## [OBJECTIVE]
In the thread on C# pointers below, condense the paragraph beginning "When the net cost of a managed, safe solution" into a short bulleted list that keeps its main facts.
═════ EXTRACT PROVIDED ═════
When to use pointers in C#/.NET?

2019-01-12 22:57发布

问题:

I know C# gives the programmer the ability to access, use pointers in an unsafe context. But When is this needed?

At what circumstances, using pointers becomes inevitable?

Is it only for performance reasons?

Also why does C# expose this functionality through an unsafe context, and remove all of the managed advantages from it? Is it possible to have use pointers without losing any advantages of managed environment, theoretically?

回答1:

When is this needed? Under what circumstances does using pointers becomes inevitable?

When the net cost of a managed, safe solution is unacceptable but the net cost of an unsafe solution is acceptable. You can determine the net cost or net benefit by subtracting the total benefits from the total costs. The benefits of an unsafe solution are things like "no time wasted on unnecessary runtime checks to ensure correctness"; the costs are (1) having to write code that is safe even with the managed safety system turned off, and (2) having to deal with potentially making the garbage collector less efficient, because it cannot move around memory that has an unmanaged pointer into it.
═════ PROVIDED MATERIAL ═════
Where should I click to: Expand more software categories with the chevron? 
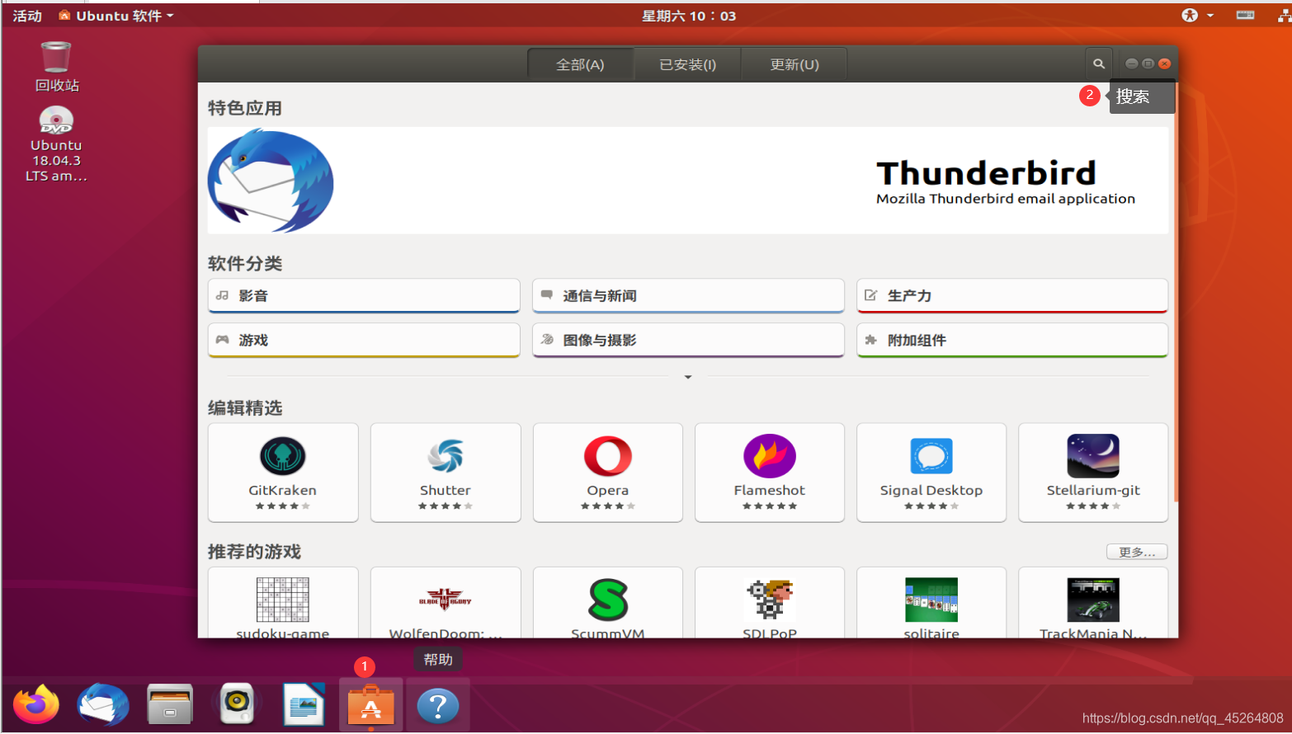click(x=687, y=377)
═════
## [WRITTEN SOLUTION]
- Pointers are needed when the net cost of a managed, safe solution is unacceptable but the net cost of an unsafe solution is acceptable.
- Net cost or net benefit is found by setting total benefits against total costs.
- Benefit of an unsafe solution: no time wasted on unnecessary runtime correctness checks.
- Costs of an unsafe solution:
  - The code must be safe even with the managed safety system turned off.
  - The garbage collector may become less efficient, since it cannot move memory that has an unmanaged pointer into it.